• Your instructions
Count the lines below containing "accomplish". Number only.

• Input
------------------------------------------------------------------------
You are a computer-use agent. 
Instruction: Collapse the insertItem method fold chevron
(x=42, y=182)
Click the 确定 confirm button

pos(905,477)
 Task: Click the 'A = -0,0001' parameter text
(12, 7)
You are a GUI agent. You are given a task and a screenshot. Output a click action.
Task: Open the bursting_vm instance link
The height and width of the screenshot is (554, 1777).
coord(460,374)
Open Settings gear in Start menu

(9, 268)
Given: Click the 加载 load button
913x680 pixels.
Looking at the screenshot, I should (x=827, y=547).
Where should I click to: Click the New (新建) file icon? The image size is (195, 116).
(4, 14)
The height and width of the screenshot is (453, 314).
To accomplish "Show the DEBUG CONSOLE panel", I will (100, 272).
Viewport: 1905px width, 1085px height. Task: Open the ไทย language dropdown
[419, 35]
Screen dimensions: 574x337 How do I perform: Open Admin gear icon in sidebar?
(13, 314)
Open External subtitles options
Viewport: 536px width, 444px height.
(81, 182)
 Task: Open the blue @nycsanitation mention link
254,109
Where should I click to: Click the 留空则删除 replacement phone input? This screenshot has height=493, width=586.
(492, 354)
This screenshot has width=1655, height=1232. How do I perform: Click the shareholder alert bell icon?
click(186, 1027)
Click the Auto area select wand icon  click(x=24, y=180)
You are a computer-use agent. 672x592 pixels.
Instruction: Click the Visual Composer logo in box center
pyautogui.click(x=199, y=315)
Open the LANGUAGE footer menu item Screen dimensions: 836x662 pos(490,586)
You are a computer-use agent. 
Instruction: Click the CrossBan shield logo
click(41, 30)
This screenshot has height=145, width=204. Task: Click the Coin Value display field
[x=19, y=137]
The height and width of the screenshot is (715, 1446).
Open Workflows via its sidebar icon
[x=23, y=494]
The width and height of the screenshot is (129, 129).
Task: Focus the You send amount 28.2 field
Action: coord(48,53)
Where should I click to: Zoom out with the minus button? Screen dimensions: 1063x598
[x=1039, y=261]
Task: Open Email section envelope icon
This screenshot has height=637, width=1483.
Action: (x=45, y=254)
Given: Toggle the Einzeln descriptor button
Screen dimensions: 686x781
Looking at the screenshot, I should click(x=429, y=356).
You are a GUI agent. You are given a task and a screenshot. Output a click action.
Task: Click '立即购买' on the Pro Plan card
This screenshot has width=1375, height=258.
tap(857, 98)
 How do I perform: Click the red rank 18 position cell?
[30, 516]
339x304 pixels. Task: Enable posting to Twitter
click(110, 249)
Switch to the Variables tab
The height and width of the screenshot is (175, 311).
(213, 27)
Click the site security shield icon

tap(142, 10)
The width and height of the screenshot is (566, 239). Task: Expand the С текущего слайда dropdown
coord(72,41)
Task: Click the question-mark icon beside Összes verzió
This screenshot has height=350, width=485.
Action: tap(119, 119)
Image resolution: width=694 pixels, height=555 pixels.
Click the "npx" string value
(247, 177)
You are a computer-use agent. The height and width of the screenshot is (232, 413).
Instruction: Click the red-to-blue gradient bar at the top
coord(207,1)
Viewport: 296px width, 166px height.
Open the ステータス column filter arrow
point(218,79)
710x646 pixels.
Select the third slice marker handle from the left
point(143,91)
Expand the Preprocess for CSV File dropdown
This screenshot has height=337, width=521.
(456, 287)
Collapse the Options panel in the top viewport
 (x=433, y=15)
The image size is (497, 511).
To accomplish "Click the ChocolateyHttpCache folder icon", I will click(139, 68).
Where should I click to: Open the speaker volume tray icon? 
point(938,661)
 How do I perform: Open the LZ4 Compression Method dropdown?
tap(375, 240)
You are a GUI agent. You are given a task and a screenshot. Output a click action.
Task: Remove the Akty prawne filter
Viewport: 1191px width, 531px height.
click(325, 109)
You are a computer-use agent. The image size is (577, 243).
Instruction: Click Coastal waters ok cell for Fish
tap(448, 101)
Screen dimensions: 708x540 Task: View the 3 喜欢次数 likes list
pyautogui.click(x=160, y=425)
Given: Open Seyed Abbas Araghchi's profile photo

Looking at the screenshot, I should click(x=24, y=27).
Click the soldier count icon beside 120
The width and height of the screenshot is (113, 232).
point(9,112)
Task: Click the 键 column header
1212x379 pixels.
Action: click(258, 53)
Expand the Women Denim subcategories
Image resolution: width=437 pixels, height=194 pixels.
------------------------------------------------------------------------
• Solution to the exercise
2